Much of Wachusett’s anticipated growth will depend on the success of Wally IPA, a recently introduced New England-style IPA that was co-developed by McMahan and LaFortune, along with the company’s brewing team.
“We sold our annual estimated volume goal before the end of April, and six-pack cans were only introduced in late March,” he wrote to Brewbound. “We could well exceed the estimate if the trend continues through 2017.”
Wachusett currently distributes its beer throughout Massachusetts, New Hampshire, Connecticut, Rhode Island, Maine, and Vermont. McMahan said he also planned to assess additional distribution opportunities outside of the Northeast.
“I think Wachusett has done a great job of being who they are and they have understood themselves as good as anyone in craft,” he said. “Now the question is — how do we grow and develop our core market, but have the brand appeal to markets outside of New England?
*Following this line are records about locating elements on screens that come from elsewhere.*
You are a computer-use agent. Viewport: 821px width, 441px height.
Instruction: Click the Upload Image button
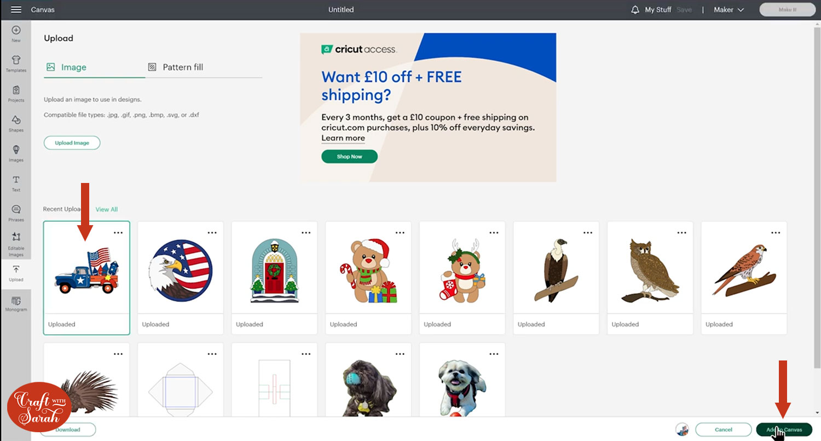click(72, 143)
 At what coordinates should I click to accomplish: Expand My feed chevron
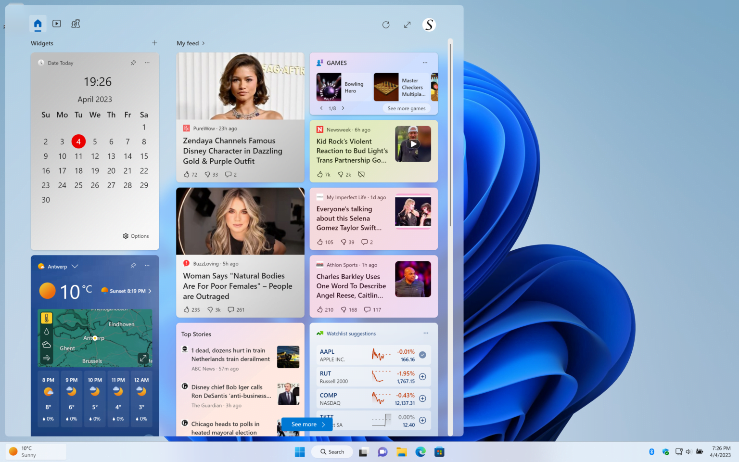pos(204,43)
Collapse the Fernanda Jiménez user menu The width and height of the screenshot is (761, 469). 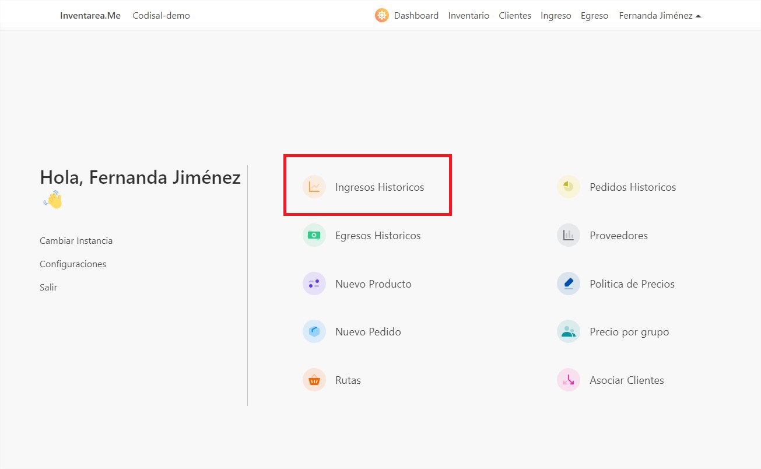[655, 15]
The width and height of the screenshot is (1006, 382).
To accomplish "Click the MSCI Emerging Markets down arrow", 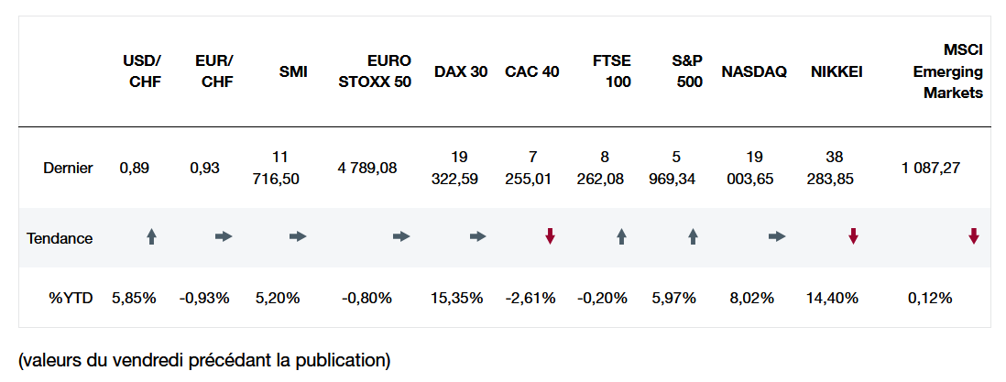I will click(x=974, y=237).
We know certain brands can travel well, and certain brands can’t, and I certainty want to leverage my market knowledge and relationships to take the brand as far as it is prepared to go.”
The Nauti Seltzer brand, meanwhile, is currently available along the East Coast and as far west as Wisconsin, McMahan said.
“Nauti has found a nice niche and performed well in some pockets,” he said. “We need to stabilize that brand, find its playing field and watch where the hard seltzer category is going to head over the next year so we can position Nauti for success.”
Meanwhile, on June 17, Wachusett plans to open its new “Brew Yard,” an outdoor beer garden featuring food and a selection of draft beers. A separate, indoor “Tap Barn” is also planned, McMahan said.
“We’re going to be creating and pouring interesting, hard-to-find beers that make you want to go there,” he said. “In visiting taprooms around the country, I have a vision for what it can be and Ned (LaFortune) is the guy that can make it all work.”